The APPs and equivalents are not completely fit for purpose in this context, and also only regulate part of the AI field.
What do the APPs cover?
Firstly the AI has to be handling data which comes within the definition of 'personal information'. This is not necessarily an easy question to answer in some reasonably common AI use cases.
Secondly, the APPs principally regulate those parts of an AI project involving use / disclosure of personal information (APP 6), security of personal information (APP 11), and quality of personal information (APP 10).
Future amendments to the Privacy Act (introduced into parliament in August 2024) will go slightly further, but only in requiring greater public transparency around the use of AI to inform certain 'substantially automated' decisions' which have 'a legal or similarly significant effect on an individual’s rights'. This is partly in response to the so-called 'Robo-debt' episode.
This presentation will note issues and challenges that arise under the current and proposed future privacy law for both government agencies and private sector organisations when attempting to assess compliance with the APPs in an AI context. Examples arising from current AI implementations in both organisations and agencies will be discussed.

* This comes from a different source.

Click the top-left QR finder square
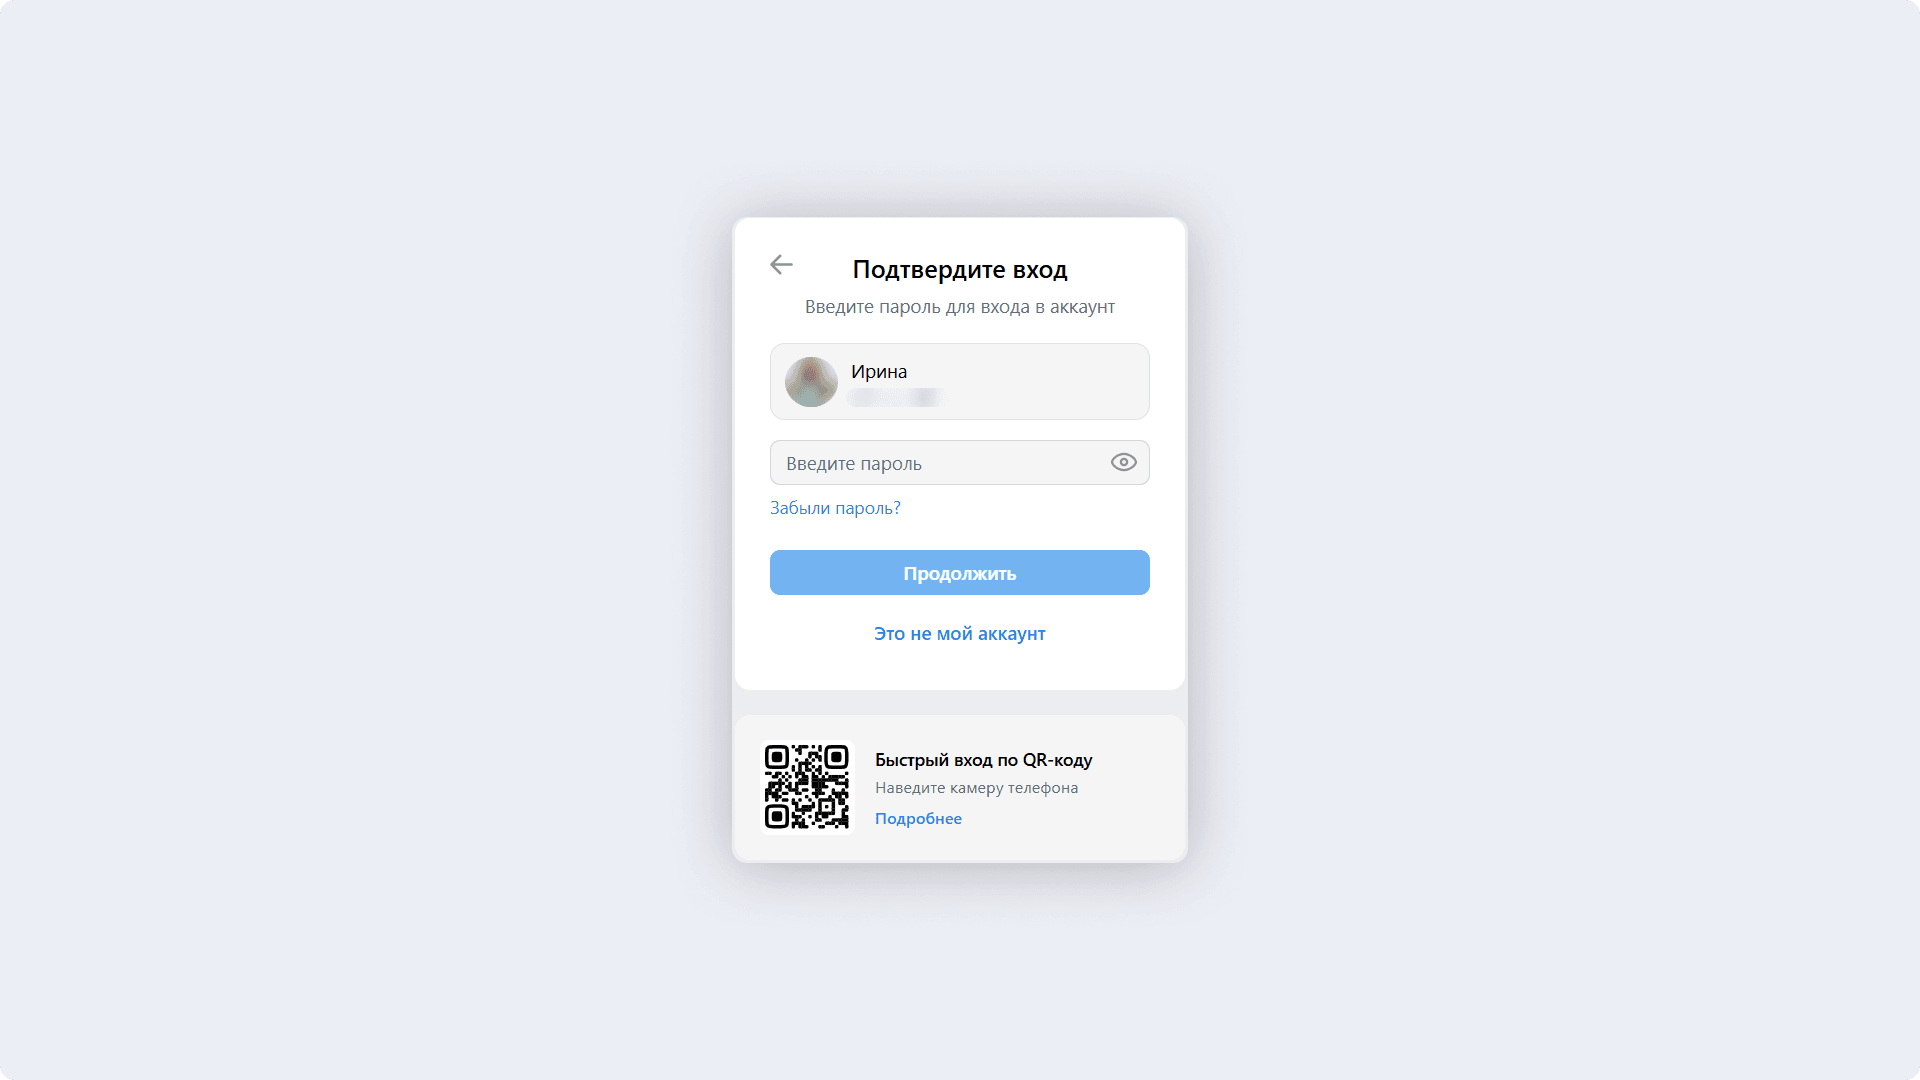This screenshot has height=1080, width=1920. point(777,757)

The presentation will then consider the approach taken in the European Union's Artificial Intelligence Act (EU AI Act) (set to come into force 3 weeks from time of submitting this proposal, with most regulatory aspects kicking in two years after that). The EU AI Act is the first of its kind in the world and implements a tiered approach to regulating the use of AI which goes far beyond its handling of personal information. The EU AI Act risk tiers - minimal, limited, high and unacceptable risk - each have their own graduated levels of regulatory response, with AI use prohibited altogether in identified 'unacceptable risk' domains.

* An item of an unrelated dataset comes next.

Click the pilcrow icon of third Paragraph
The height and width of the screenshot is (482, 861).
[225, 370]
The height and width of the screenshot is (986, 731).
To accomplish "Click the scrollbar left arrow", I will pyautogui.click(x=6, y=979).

The Australian government has indicated it intends a lighter-touch regulatory framework for AI, with mandatory guardrails for high-risk settings but a voluntary best-practice toolkit for other implementations, possible voluntary watermarking of AI output, and strengthening of existing laws to minimise potential risks and harms from the use of AI in relevant domains. However with an election likely in May 2025 time is running out.
In conclusion the presentation will consider lessons from the EU AI Act for possible future Australian AI regulation, and consider how that might differ from leaving all the heavy lifting to the Privacy Act.